What you give back must match the records below exactly.

Data for processing:
·····

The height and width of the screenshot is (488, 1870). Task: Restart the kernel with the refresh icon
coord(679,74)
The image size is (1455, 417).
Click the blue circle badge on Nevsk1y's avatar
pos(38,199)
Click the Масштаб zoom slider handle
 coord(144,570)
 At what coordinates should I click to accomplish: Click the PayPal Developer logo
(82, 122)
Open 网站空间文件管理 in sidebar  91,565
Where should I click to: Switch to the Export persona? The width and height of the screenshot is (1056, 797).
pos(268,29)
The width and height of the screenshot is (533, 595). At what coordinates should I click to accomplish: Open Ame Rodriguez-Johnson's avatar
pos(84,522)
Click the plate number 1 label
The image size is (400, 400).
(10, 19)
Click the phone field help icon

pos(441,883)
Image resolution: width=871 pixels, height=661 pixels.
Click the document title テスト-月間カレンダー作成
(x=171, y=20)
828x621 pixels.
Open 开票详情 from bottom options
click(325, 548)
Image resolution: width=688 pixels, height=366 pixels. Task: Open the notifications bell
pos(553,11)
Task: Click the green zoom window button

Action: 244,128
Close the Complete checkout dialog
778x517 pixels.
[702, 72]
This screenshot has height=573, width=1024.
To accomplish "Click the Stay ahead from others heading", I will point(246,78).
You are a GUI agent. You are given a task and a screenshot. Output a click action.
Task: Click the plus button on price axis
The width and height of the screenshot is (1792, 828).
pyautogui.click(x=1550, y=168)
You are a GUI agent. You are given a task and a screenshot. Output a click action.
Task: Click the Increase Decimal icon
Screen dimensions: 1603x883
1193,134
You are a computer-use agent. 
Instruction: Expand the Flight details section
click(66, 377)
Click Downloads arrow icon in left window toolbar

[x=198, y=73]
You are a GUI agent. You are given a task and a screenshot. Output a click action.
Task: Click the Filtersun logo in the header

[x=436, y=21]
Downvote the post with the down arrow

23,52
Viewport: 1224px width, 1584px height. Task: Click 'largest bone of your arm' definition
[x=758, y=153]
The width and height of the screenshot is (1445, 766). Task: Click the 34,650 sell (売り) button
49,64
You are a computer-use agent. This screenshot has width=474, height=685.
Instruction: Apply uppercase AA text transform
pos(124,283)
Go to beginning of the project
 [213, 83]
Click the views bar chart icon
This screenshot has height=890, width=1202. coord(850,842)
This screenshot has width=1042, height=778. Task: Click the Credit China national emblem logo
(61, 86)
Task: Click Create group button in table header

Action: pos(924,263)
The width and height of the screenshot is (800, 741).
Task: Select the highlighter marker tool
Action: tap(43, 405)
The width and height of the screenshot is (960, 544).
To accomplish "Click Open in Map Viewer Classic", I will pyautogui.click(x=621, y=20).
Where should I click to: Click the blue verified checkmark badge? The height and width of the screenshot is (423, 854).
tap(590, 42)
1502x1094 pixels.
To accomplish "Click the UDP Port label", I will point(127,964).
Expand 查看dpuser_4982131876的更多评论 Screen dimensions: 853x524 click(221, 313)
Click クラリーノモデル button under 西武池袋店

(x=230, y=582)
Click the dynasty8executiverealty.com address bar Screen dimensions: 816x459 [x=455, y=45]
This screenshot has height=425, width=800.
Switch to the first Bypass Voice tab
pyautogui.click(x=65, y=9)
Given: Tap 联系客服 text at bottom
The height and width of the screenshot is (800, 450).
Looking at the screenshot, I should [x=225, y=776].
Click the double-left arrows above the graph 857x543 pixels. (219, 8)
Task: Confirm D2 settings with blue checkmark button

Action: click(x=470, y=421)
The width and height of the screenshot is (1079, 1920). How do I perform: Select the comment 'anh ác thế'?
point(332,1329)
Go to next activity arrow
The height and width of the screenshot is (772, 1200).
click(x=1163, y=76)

·····

Written answer:
The height and width of the screenshot is (488, 1870). Task: Restart the kernel with the refresh icon
coord(679,74)
The image size is (1455, 417).
Click the blue circle badge on Nevsk1y's avatar
pos(38,199)
Click the Масштаб zoom slider handle
 coord(144,570)
 At what coordinates should I click to accomplish: Click the PayPal Developer logo
(82, 122)
Open 网站空间文件管理 in sidebar  91,565
Where should I click to: Switch to the Export persona? The width and height of the screenshot is (1056, 797).
pos(268,29)
The width and height of the screenshot is (533, 595). At what coordinates should I click to accomplish: Open Ame Rodriguez-Johnson's avatar
pos(84,522)
Click the plate number 1 label
The image size is (400, 400).
(10, 19)
Click the phone field help icon

pos(441,883)
Image resolution: width=871 pixels, height=661 pixels.
Click the document title テスト-月間カレンダー作成
(x=171, y=20)
828x621 pixels.
Open 开票详情 from bottom options
click(325, 548)
Image resolution: width=688 pixels, height=366 pixels. Task: Open the notifications bell
pos(553,11)
Task: Click the green zoom window button

Action: 244,128
Close the Complete checkout dialog
778x517 pixels.
[702, 72]
This screenshot has height=573, width=1024.
To accomplish "Click the Stay ahead from others heading", I will point(246,78).
You are a GUI agent. You are given a task and a screenshot. Output a click action.
Task: Click the plus button on price axis
The width and height of the screenshot is (1792, 828).
pyautogui.click(x=1550, y=168)
You are a GUI agent. You are given a task and a screenshot. Output a click action.
Task: Click the Increase Decimal icon
Screen dimensions: 1603x883
1193,134
You are a computer-use agent. 
Instruction: Expand the Flight details section
click(66, 377)
Click Downloads arrow icon in left window toolbar

[x=198, y=73]
You are a GUI agent. You are given a task and a screenshot. Output a click action.
Task: Click the Filtersun logo in the header

[x=436, y=21]
Downvote the post with the down arrow

23,52
Viewport: 1224px width, 1584px height. Task: Click 'largest bone of your arm' definition
[x=758, y=153]
The width and height of the screenshot is (1445, 766). Task: Click the 34,650 sell (売り) button
49,64
You are a computer-use agent. This screenshot has width=474, height=685.
Instruction: Apply uppercase AA text transform
pos(124,283)
Go to beginning of the project
 [213, 83]
Click the views bar chart icon
This screenshot has height=890, width=1202. coord(850,842)
This screenshot has width=1042, height=778. Task: Click the Credit China national emblem logo
(61, 86)
Task: Click Create group button in table header

Action: pos(924,263)
The width and height of the screenshot is (800, 741).
Task: Select the highlighter marker tool
Action: tap(43, 405)
The width and height of the screenshot is (960, 544).
To accomplish "Click Open in Map Viewer Classic", I will pyautogui.click(x=621, y=20).
Where should I click to: Click the blue verified checkmark badge? The height and width of the screenshot is (423, 854).
tap(590, 42)
1502x1094 pixels.
To accomplish "Click the UDP Port label", I will point(127,964).
Expand 查看dpuser_4982131876的更多评论 Screen dimensions: 853x524 click(221, 313)
Click クラリーノモデル button under 西武池袋店

(x=230, y=582)
Click the dynasty8executiverealty.com address bar Screen dimensions: 816x459 [x=455, y=45]
This screenshot has height=425, width=800.
Switch to the first Bypass Voice tab
pyautogui.click(x=65, y=9)
Given: Tap 联系客服 text at bottom
The height and width of the screenshot is (800, 450).
Looking at the screenshot, I should [x=225, y=776].
Click the double-left arrows above the graph 857x543 pixels. (219, 8)
Task: Confirm D2 settings with blue checkmark button

Action: click(x=470, y=421)
The width and height of the screenshot is (1079, 1920). How do I perform: Select the comment 'anh ác thế'?
point(332,1329)
Go to next activity arrow
The height and width of the screenshot is (772, 1200).
click(x=1163, y=76)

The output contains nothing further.